■ **WRITTEN EXERCISE**
Rewrite the lines below as a numbered list, leaving out any blank lines.
## BEGIN
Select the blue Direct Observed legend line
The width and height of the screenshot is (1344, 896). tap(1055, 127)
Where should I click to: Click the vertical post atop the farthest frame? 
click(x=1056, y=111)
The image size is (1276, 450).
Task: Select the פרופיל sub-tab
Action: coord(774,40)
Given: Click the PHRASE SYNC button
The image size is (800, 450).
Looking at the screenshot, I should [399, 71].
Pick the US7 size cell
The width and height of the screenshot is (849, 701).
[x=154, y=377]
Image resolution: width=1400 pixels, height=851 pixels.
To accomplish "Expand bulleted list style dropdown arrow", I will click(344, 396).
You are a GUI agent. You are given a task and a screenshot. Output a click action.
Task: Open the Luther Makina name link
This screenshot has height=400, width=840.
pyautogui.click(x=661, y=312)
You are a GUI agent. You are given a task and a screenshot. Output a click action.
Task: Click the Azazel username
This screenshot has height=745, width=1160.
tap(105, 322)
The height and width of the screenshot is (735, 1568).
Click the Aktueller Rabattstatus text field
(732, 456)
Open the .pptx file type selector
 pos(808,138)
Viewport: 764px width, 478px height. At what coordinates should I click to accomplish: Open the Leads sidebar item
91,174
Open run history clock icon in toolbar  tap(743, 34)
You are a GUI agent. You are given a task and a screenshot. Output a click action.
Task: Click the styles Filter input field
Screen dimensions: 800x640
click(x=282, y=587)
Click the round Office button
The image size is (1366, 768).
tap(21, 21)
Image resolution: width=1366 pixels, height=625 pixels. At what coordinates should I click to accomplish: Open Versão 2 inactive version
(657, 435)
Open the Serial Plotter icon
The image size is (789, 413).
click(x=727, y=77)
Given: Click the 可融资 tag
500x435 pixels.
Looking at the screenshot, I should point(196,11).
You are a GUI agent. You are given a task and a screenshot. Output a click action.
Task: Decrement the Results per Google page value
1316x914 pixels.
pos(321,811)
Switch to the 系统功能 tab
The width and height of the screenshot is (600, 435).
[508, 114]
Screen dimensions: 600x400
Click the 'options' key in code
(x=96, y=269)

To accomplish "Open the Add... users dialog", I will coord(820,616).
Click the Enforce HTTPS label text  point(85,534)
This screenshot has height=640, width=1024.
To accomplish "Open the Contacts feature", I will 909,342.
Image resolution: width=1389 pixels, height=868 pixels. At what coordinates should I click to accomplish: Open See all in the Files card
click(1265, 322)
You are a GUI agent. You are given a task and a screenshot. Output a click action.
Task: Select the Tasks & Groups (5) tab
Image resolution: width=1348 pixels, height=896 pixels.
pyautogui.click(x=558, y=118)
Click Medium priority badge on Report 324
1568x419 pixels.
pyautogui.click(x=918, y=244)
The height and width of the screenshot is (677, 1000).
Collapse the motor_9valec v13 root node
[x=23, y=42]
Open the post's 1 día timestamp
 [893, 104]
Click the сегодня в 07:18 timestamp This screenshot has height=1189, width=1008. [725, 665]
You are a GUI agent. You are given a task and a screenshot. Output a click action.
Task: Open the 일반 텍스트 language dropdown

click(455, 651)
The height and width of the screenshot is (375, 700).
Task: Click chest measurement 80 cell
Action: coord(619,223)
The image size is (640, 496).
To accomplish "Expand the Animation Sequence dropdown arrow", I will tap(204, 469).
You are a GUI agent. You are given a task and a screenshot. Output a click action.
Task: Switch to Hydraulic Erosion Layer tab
## END
■ **OUTPUT FOR THIS TASK**
1. Select the blue Direct Observed legend line
2. The width and height of the screenshot is (1344, 896). tap(1055, 127)
3. Where should I click to: Click the vertical post atop the farthest frame? 
4. click(x=1056, y=111)
5. The image size is (1276, 450).
6. Task: Select the פרופיל sub-tab
7. Action: coord(774,40)
8. Given: Click the PHRASE SYNC button
9. The image size is (800, 450).
10. Looking at the screenshot, I should [399, 71].
11. Pick the US7 size cell
12. The width and height of the screenshot is (849, 701).
13. [x=154, y=377]
14. Image resolution: width=1400 pixels, height=851 pixels.
15. To accomplish "Expand bulleted list style dropdown arrow", I will click(344, 396).
16. You are a GUI agent. You are given a task and a screenshot. Output a click action.
17. Task: Open the Luther Makina name link
18. This screenshot has height=400, width=840.
19. pyautogui.click(x=661, y=312)
20. You are a GUI agent. You are given a task and a screenshot. Output a click action.
21. Task: Click the Azazel username
22. This screenshot has height=745, width=1160.
23. tap(105, 322)
24. The height and width of the screenshot is (735, 1568).
25. Click the Aktueller Rabattstatus text field
26. (732, 456)
27. Open the .pptx file type selector
28.  pos(808,138)
29. Viewport: 764px width, 478px height. At what coordinates should I click to accomplish: Open the Leads sidebar item
30. 91,174
31. Open run history clock icon in toolbar  tap(743, 34)
32. You are a GUI agent. You are given a task and a screenshot. Output a click action.
33. Task: Click the styles Filter input field
34. Screen dimensions: 800x640
35. click(x=282, y=587)
36. Click the round Office button
37. The image size is (1366, 768).
38. tap(21, 21)
39. Image resolution: width=1366 pixels, height=625 pixels. At what coordinates should I click to accomplish: Open Versão 2 inactive version
40. (657, 435)
41. Open the Serial Plotter icon
42. The image size is (789, 413).
43. click(x=727, y=77)
44. Given: Click the 可融资 tag
45. 500x435 pixels.
46. Looking at the screenshot, I should point(196,11).
47. You are a GUI agent. You are given a task and a screenshot. Output a click action.
48. Task: Decrement the Results per Google page value
49. 1316x914 pixels.
50. pos(321,811)
51. Switch to the 系统功能 tab
52. The width and height of the screenshot is (600, 435).
53. [508, 114]
54. Screen dimensions: 600x400
55. Click the 'options' key in code
56. (x=96, y=269)
57. To accomplish "Open the Add... users dialog", I will coord(820,616).
58. Click the Enforce HTTPS label text  point(85,534)
59. This screenshot has height=640, width=1024.
60. To accomplish "Open the Contacts feature", I will 909,342.
61. Image resolution: width=1389 pixels, height=868 pixels. At what coordinates should I click to accomplish: Open See all in the Files card
62. click(1265, 322)
63. You are a GUI agent. You are given a task and a screenshot. Output a click action.
64. Task: Select the Tasks & Groups (5) tab
65. Image resolution: width=1348 pixels, height=896 pixels.
66. pyautogui.click(x=558, y=118)
67. Click Medium priority badge on Report 324
68. 1568x419 pixels.
69. pyautogui.click(x=918, y=244)
70. The height and width of the screenshot is (677, 1000).
71. Collapse the motor_9valec v13 root node
72. [x=23, y=42]
73. Open the post's 1 día timestamp
74.  [893, 104]
75. Click the сегодня в 07:18 timestamp This screenshot has height=1189, width=1008. [725, 665]
76. You are a GUI agent. You are given a task and a screenshot. Output a click action.
77. Task: Open the 일반 텍스트 language dropdown
78. click(455, 651)
79. The height and width of the screenshot is (375, 700).
80. Task: Click chest measurement 80 cell
81. Action: coord(619,223)
82. The image size is (640, 496).
83. To accomplish "Expand the Animation Sequence dropdown arrow", I will tap(204, 469).
84. You are a GUI agent. You are given a task and a screenshot. Output a click action.
85. Task: Switch to Hydraulic Erosion Layer tab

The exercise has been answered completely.